___ Supplied information ___

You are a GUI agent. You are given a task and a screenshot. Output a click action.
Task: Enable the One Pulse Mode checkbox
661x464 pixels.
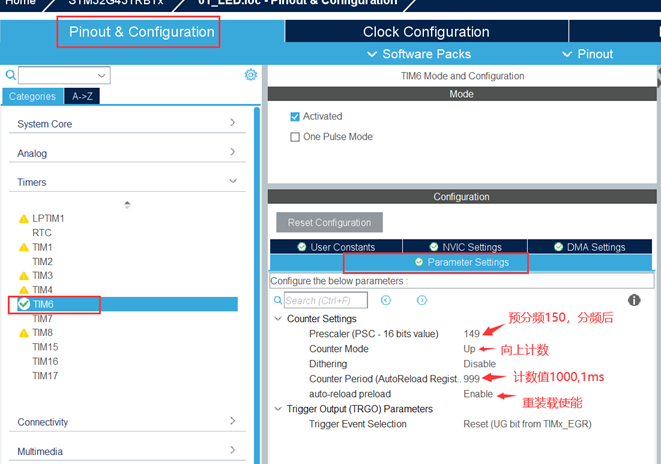[x=295, y=137]
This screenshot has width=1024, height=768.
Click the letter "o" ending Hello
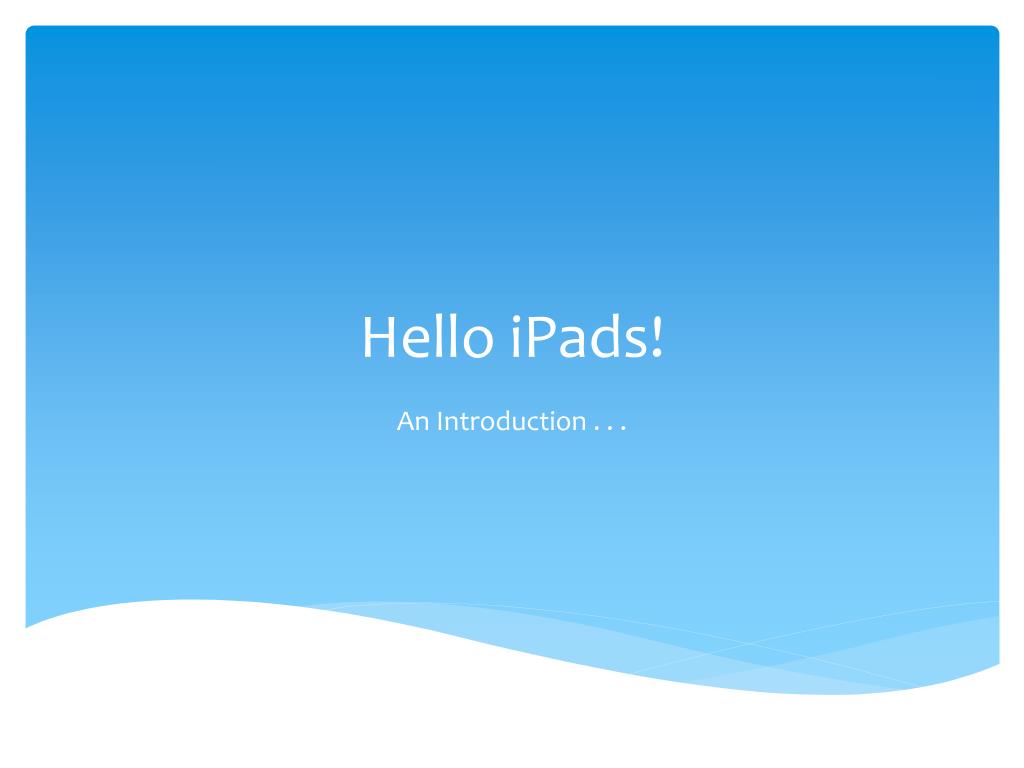477,344
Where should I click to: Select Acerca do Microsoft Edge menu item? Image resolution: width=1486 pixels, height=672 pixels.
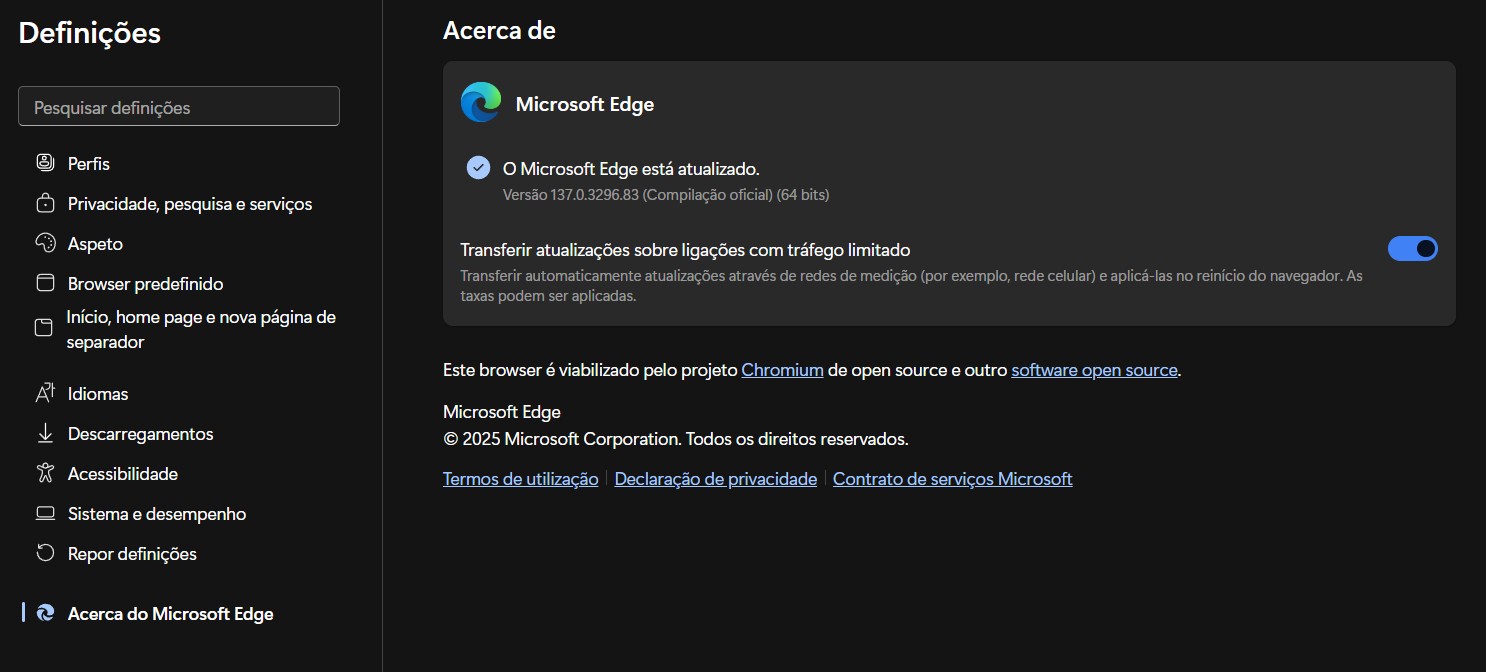[x=170, y=614]
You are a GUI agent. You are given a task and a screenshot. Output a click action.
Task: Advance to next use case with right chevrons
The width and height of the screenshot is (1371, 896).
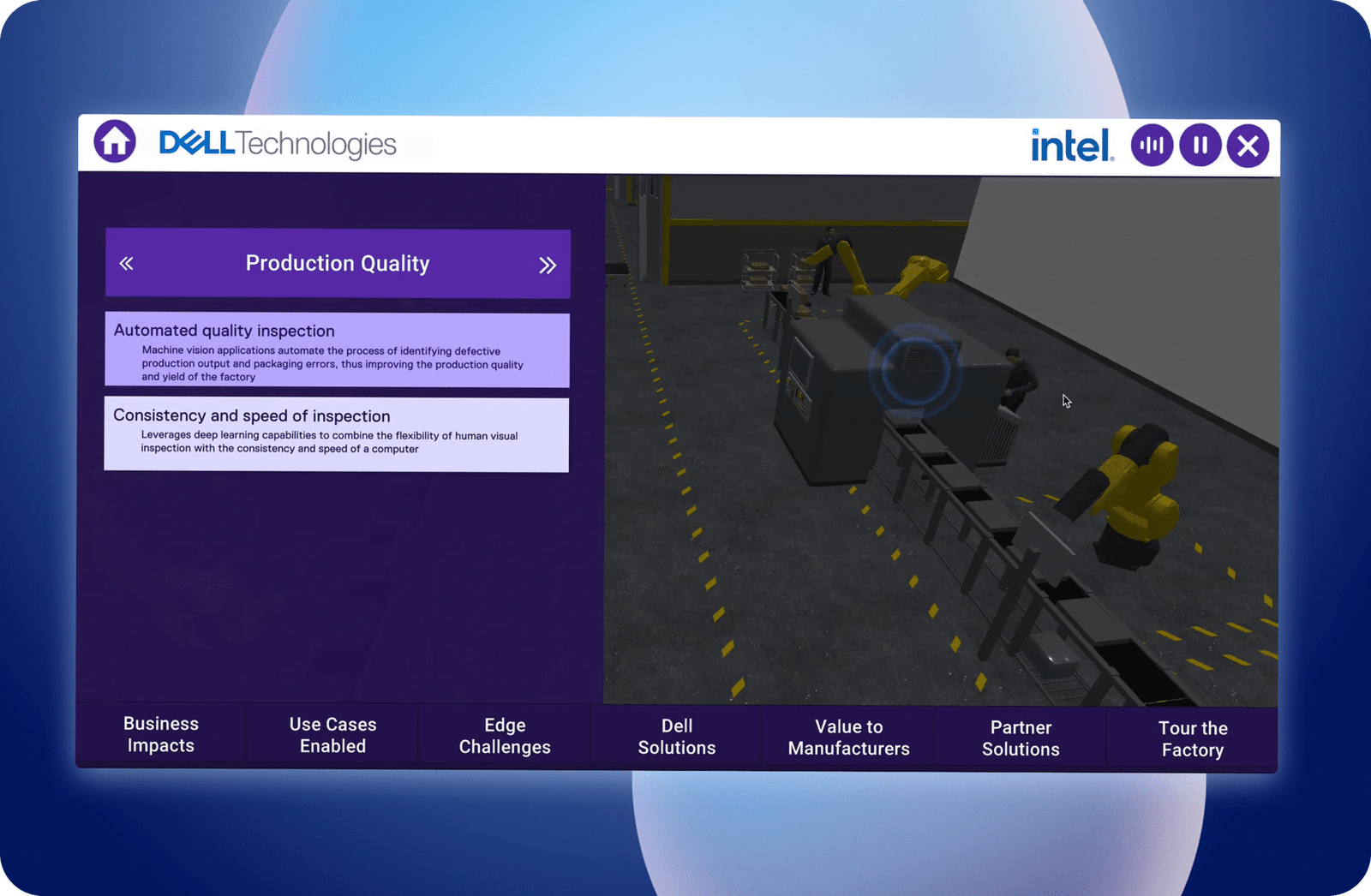click(x=548, y=266)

___

» **Description of the task**: Rewrite every line of the rows above as a Markdown table with the columns "Number" and "Text", numbering the lines in order, skipping blank lines, and leaving the pictures out.

» **The result**:
| Number | Text |
|---|---|
| 1 | You are a GUI agent. You are given a task and a screenshot. Output a click action. |
| 2 | Task: Enable the One Pulse Mode checkbox |
| 3 | 661x464 pixels. |
| 4 | [x=295, y=137] |
| 5 | This screenshot has width=1024, height=768. |
| 6 | Click the letter "o" ending Hello |
| 7 | 477,344 |
| 8 | Where should I click to: Select Acerca do Microsoft Edge menu item? Image resolution: width=1486 pixels, height=672 pixels. |
| 9 | [x=170, y=614] |
| 10 | You are a GUI agent. You are given a task and a screenshot. Output a click action. |
| 11 | Task: Advance to next use case with right chevrons |
| 12 | The width and height of the screenshot is (1371, 896). |
| 13 | click(x=548, y=266) |